=== Text passage ===

By Sam McIvor
This speech was given at Diplosphere's panel discussion on Meat The Future on 10 May 2021.
Will we still be eating meat in 2050 as we know it?
The answer is yes, we will be eating NZ red meat and here’s why:
It tastes good.
It has unique nutritional attributes brought about by being a natural product – our comparison of grass fed red meat from NZ, with grain fed product and alternative proteins will have reinforced its dietary and health attractiveness and let’s not forget protein availability needs to double by 2050.
People will be not only be able to eat NZ red meat guilt-free but actually with a global good lens.
Our red meat will be carbon positive by 2050; in fact many of our farmers are now. We are NZ’s only industry to reduce our carbon emissions by 30% since 1990.
It will be grown within a mosaic of farm businesses and landscapes that have honored and improved water quality but have also contributed significantly to biodiversity through the 2.8 m ha of indigenous woody species and 1.4 m ha of native bush our sheep and beef farmers care for.

=== Record excerpts ===

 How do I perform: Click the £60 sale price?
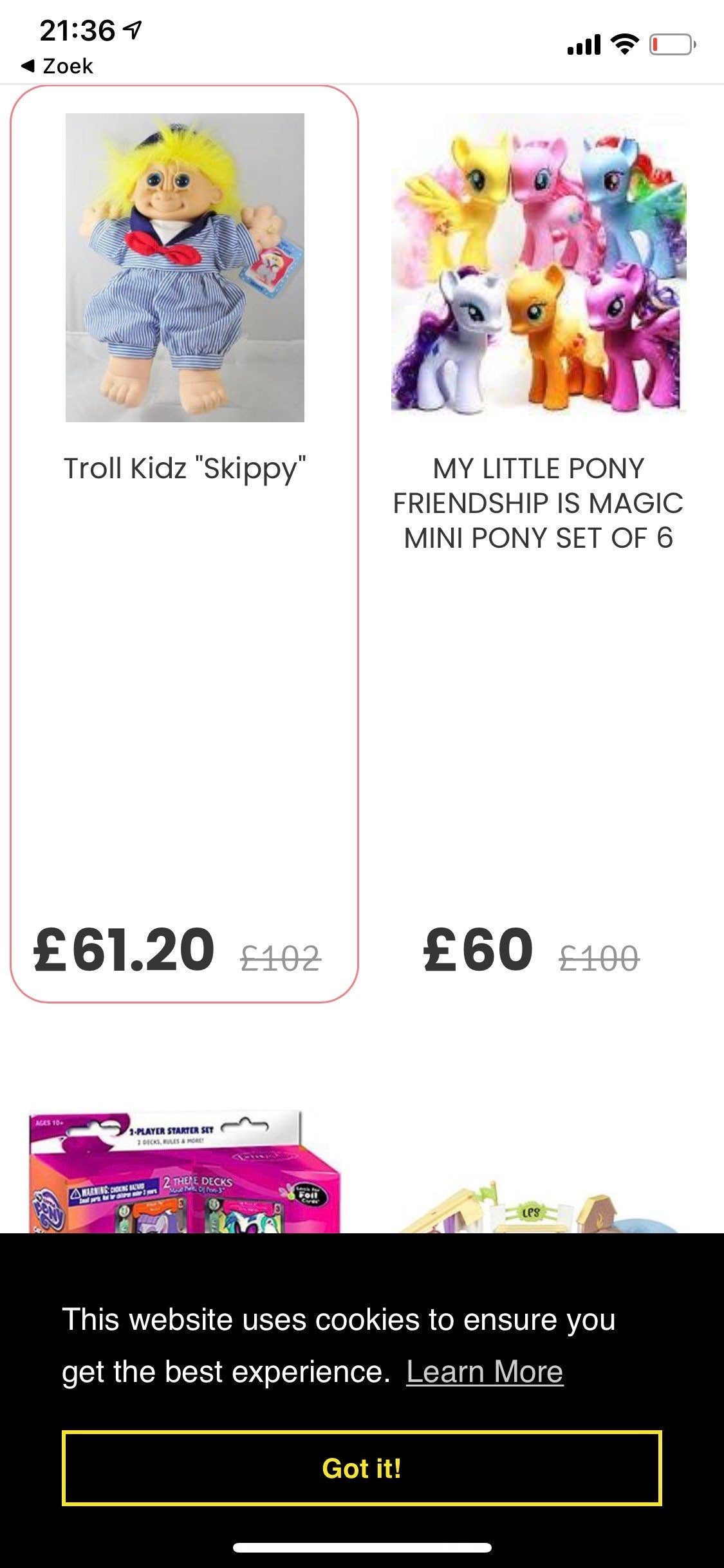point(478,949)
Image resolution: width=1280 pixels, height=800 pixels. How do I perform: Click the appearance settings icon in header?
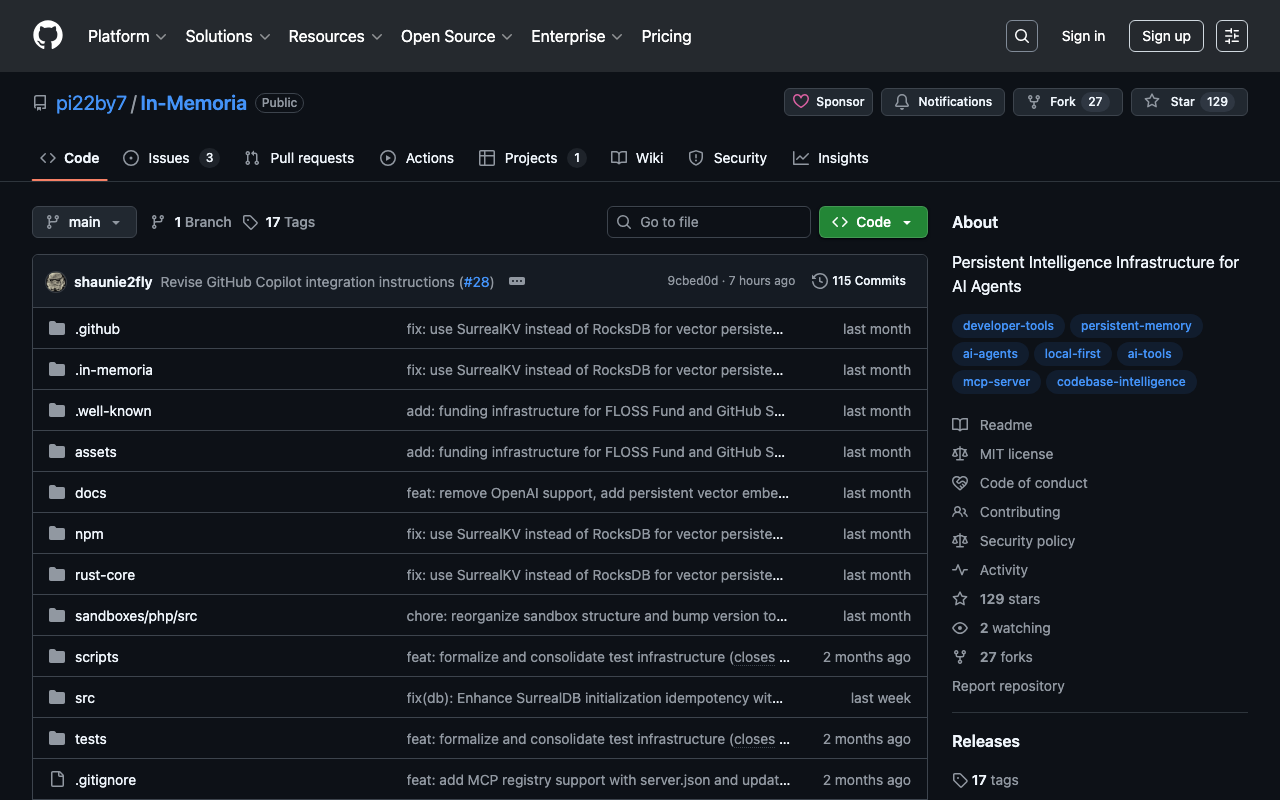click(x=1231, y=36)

===
=== Record excerpts ===

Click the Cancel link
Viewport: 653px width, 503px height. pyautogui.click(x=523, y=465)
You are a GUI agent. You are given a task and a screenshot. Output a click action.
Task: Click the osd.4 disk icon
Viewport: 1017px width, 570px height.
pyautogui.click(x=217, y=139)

===

Write the next part of the speech on New Zealand red meat in 2050, picking up after its last sentence.

__Written response__
Our free range, hormone-free, antibiotic-free farming systems will have continued to evolve to find a unique symbiosis between our animals and the environment.
As the worlds most innovative meat industry, we will continue to drive our husbandry in a way that honours our animals in life and in death – we’ll honour them by utilising every part of the animal in death in a way that contributes to the greater good of human and animal kind.
The NZ red meat sector will have led the world in regenerative agriculture and captured the premium value for NZ.
We’ll continue to be NZ’s most successfully transformative industry. No-one else has halved, their stock numbers, doubled the value if the industry and reduced GHG’s by 30% over the last thirty years. We’ll continue to be the worlds most innovative and “adaptable to change” pastoral industry.
We’ll continue to be NZ’s largest manufacturing industry, a critical employer, a contributor to regional and urban communities and the NZ public will be right behind us.
Working with government we’ll have opened up new markets and reduced non-tariff barriers because people demand our products and customers advocate for use.
We’ll be feeding 24 million people, adding to their enjoyment and wellbeing with our co-products and their pets will be flourishing in NZ’s unique red meat nutrition.
Lastly we’ll be eating it because and it brings people together for fellowship and community and to nurture each other and it tastes good (did I mention that! ).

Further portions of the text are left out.